Today, allow me to explain the opening passage of the Gospel: “I am the bread of life,” Jesus said. Bread is a staple part of the diet of the Jews; as rice is to us. Bread dominates the Jews’ dining tables, but it is slowly taking over the Filipino breakfast menu. A staple food is one that is eaten regularly and in such quantities as to constitute the main part of the diet, and supplies majority of the energy and nutrient we need. Statistics have it that three specific species of grass, supply about half of our intake: wheat, rice and corn. They can all be baked into bread. These specific ‘grasses’ generally give us life. Thus, the image of the bread comes from something that is ordinary to us: that which we encounter regularly but also the most needed daily.
In the same manner, when we say Jesus is the bread of life, it means that Jesus sustains us daily, nourishing our souls and giving us strength. How? We come to church to be nourished. When we are lonely, we know that our family and friends cannot fully satisfy our infinite need to be with someone. But Christ can be present to us wherever we are. When we are anxious and afraid, we know that no one can assure us — except God. That is why we need to hold on to something we associate with God like a cross or a rosary. It is not the ‘object’ itself but that object reminds us of God who gives protection. When we fail in our exams, we run to the church and ask God to give us hope. A faith that has depth will even realize that all that we are, have or use, comes from God.

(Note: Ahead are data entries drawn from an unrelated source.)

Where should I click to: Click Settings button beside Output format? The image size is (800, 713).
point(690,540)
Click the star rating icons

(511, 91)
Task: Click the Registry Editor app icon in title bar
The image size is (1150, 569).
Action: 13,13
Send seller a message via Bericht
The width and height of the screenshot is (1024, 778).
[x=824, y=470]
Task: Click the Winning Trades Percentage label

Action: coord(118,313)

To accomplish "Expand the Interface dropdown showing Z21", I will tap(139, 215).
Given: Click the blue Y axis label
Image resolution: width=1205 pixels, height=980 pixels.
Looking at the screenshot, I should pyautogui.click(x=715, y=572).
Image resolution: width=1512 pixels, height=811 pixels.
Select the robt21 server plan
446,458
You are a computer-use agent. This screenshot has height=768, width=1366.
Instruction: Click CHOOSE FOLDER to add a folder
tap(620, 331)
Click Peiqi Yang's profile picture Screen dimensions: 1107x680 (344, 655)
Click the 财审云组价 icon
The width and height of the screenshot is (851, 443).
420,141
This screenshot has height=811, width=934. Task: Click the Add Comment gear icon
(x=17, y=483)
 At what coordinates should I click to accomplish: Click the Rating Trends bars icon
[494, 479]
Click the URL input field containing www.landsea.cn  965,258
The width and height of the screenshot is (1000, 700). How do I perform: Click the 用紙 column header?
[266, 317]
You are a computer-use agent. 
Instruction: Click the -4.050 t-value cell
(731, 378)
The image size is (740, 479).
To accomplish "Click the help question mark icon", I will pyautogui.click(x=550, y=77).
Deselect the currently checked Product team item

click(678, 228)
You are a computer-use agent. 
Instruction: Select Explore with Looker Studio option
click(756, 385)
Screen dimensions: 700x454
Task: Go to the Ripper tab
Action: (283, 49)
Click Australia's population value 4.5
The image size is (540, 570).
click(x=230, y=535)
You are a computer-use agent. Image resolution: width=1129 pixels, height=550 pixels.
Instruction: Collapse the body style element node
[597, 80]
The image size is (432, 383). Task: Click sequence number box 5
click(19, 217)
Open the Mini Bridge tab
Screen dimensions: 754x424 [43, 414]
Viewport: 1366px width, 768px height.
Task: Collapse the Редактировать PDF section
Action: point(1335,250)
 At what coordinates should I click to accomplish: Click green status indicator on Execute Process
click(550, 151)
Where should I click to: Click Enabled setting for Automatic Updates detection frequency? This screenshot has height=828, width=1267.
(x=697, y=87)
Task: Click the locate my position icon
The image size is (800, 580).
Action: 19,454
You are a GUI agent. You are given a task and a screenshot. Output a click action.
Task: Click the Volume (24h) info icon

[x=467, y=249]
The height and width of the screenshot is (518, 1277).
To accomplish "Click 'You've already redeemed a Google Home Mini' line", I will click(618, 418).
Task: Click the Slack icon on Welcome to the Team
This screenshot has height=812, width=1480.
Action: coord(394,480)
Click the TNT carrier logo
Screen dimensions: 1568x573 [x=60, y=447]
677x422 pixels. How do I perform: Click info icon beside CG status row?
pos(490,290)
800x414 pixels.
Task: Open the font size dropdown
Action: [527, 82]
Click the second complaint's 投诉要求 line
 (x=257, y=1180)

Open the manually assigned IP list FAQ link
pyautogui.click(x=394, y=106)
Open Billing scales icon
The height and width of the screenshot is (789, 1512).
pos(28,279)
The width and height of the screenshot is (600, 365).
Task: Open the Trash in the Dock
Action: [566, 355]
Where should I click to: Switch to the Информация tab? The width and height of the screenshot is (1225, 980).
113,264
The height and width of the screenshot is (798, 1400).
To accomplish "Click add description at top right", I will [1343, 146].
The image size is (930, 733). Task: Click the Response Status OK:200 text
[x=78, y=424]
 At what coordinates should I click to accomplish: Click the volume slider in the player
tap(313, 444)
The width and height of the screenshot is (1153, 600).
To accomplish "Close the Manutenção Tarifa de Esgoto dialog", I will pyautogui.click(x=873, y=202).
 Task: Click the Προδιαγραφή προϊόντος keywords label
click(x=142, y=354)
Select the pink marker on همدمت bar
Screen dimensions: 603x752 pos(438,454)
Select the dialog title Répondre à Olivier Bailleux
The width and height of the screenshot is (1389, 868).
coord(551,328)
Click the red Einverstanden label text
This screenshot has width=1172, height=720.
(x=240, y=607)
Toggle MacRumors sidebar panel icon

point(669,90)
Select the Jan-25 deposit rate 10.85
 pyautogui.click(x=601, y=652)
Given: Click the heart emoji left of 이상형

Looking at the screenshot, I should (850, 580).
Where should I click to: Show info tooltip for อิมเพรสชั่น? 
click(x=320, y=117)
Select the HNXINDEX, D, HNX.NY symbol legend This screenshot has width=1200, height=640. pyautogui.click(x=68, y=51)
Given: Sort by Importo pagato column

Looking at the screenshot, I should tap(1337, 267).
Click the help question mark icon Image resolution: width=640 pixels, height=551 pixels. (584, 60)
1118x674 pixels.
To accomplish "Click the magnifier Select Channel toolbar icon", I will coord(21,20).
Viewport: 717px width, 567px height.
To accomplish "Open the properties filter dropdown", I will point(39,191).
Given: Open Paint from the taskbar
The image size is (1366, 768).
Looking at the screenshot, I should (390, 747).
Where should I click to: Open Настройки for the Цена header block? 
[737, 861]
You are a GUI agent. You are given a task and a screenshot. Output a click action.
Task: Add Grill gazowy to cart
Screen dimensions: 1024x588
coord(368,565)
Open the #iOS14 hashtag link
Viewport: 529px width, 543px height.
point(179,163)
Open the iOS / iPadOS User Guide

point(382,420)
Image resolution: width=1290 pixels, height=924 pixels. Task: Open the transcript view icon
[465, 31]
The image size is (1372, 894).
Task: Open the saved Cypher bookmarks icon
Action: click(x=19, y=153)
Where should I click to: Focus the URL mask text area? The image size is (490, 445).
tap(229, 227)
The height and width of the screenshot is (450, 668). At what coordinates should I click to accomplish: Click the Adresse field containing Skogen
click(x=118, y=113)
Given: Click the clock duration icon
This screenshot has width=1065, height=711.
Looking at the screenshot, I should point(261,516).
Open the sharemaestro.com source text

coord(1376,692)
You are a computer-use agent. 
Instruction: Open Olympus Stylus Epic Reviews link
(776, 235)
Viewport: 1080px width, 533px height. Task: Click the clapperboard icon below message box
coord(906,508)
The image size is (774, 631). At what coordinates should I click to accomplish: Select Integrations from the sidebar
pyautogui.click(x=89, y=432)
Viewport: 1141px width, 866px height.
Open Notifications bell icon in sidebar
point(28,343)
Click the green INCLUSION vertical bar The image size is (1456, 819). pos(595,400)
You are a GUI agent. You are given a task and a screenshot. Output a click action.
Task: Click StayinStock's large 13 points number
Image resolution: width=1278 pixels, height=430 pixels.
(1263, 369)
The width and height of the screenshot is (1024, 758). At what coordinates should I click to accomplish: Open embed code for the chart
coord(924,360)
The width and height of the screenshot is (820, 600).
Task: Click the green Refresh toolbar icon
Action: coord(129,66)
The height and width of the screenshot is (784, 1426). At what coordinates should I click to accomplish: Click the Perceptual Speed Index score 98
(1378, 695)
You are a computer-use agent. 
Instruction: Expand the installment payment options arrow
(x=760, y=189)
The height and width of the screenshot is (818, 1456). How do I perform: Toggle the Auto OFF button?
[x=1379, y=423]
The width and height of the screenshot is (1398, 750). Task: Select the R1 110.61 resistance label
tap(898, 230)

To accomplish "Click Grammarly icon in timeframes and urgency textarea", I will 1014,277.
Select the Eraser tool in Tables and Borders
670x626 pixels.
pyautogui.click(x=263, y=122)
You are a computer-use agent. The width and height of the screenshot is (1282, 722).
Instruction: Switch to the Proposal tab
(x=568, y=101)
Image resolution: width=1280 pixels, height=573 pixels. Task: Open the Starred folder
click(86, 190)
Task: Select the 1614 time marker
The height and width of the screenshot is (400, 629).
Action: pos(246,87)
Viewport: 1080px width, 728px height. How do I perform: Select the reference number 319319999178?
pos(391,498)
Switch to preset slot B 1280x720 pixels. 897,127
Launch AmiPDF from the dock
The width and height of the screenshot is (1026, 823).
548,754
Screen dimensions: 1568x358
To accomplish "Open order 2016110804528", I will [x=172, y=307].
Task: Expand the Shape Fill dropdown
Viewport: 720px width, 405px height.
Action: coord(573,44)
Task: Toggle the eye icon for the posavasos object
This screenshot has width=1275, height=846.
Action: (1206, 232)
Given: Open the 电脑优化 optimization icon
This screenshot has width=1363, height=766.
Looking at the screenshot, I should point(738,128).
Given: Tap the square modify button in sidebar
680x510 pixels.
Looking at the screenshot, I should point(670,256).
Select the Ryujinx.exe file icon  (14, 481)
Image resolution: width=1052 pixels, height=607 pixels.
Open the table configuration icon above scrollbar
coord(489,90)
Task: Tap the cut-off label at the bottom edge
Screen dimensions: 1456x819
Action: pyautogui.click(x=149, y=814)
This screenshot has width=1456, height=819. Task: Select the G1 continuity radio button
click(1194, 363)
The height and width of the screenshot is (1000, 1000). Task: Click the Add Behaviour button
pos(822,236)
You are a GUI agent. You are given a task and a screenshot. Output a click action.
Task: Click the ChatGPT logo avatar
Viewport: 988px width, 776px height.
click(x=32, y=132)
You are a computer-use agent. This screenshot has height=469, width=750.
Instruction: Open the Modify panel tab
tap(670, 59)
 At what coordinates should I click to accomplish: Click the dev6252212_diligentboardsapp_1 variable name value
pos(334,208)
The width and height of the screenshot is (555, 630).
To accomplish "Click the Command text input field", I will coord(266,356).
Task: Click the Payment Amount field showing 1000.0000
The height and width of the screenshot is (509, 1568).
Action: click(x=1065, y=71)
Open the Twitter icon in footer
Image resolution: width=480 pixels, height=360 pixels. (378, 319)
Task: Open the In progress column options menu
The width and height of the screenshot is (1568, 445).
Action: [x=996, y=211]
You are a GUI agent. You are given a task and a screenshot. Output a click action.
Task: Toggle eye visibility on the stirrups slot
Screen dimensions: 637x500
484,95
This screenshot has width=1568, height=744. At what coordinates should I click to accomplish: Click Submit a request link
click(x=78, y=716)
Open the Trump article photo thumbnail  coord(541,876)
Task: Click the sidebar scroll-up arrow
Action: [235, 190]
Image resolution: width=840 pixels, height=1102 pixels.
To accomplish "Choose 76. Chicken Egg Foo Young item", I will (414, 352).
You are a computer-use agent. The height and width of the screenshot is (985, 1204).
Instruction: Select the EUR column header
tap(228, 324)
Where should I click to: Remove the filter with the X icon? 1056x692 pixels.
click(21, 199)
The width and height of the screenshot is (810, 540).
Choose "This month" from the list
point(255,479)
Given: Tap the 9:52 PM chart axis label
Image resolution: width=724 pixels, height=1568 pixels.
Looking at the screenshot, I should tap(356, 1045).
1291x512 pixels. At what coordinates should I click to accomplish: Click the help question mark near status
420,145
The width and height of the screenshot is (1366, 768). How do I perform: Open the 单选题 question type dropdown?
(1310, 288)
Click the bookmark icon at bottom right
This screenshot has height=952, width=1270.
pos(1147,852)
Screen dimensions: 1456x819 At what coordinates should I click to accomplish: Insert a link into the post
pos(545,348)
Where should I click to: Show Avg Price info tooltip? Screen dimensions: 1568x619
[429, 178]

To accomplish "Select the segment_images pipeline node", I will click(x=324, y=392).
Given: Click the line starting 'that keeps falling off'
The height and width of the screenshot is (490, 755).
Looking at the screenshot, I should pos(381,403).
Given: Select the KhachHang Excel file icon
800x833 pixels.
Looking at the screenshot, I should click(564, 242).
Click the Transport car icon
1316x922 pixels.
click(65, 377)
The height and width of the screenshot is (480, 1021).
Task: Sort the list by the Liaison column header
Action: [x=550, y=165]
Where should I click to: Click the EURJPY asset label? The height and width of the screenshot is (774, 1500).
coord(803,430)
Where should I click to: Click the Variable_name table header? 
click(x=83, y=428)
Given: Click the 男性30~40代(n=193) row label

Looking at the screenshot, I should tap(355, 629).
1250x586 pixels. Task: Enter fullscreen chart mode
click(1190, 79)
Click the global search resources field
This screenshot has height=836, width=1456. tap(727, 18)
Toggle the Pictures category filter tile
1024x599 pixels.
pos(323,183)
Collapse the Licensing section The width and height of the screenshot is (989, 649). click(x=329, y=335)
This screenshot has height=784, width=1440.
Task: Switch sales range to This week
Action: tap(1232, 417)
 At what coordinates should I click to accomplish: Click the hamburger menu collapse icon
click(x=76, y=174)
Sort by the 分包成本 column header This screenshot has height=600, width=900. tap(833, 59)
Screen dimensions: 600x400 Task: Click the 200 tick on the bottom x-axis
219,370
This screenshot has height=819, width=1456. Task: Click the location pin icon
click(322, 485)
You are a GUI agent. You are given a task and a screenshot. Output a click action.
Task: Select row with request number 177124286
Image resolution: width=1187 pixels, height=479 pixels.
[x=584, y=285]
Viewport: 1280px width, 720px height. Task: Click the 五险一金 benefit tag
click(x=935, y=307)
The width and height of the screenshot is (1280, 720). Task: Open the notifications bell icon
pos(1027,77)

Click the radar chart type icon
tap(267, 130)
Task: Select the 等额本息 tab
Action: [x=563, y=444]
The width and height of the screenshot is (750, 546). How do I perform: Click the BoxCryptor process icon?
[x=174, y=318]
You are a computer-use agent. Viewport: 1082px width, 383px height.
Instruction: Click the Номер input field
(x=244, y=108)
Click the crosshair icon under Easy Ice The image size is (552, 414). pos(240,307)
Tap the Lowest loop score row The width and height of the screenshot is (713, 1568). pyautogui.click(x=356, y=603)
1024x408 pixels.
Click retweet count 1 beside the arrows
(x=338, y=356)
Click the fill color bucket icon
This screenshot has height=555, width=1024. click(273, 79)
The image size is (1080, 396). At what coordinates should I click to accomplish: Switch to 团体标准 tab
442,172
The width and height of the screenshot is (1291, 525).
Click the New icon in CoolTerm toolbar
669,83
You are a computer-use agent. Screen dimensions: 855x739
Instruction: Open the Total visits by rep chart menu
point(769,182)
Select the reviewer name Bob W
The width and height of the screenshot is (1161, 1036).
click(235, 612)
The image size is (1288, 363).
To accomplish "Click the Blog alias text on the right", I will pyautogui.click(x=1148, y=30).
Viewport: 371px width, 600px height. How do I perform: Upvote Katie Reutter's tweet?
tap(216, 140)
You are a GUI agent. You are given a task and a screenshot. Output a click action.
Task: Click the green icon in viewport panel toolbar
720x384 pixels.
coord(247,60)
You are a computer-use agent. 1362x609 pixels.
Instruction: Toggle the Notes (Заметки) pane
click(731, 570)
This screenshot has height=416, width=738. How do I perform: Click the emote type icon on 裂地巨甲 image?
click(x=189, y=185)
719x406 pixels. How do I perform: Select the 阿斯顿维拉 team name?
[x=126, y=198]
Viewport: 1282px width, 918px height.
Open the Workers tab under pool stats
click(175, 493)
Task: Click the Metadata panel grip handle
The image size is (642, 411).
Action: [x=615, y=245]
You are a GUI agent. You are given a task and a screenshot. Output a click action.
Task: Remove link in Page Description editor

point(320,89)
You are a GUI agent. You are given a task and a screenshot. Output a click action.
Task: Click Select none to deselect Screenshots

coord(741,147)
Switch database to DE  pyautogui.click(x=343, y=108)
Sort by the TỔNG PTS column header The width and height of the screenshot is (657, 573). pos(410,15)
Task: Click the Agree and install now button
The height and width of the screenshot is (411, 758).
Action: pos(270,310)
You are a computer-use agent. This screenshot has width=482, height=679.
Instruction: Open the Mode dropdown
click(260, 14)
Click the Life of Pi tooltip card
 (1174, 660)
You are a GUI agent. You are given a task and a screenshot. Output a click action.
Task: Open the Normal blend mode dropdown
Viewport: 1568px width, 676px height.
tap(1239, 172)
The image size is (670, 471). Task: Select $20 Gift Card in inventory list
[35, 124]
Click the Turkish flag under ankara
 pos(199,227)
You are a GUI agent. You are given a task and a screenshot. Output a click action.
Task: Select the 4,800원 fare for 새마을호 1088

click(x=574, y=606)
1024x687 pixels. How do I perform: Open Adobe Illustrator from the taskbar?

The fact that rice is a staple food does not depend on our acceptance — we just eat it. The same way with Christ. Christ showers us with every good thing. This fact does not depend on us. In another Gospel, it says, “God sends rain both for the young and the old.” It does not depend on whether we have been good or bad, or whether we accept Christ or not. Thus, the statement that Jesus is the bread of life does not depend on any student who doesn’t believe: Jesus is not impaired from service.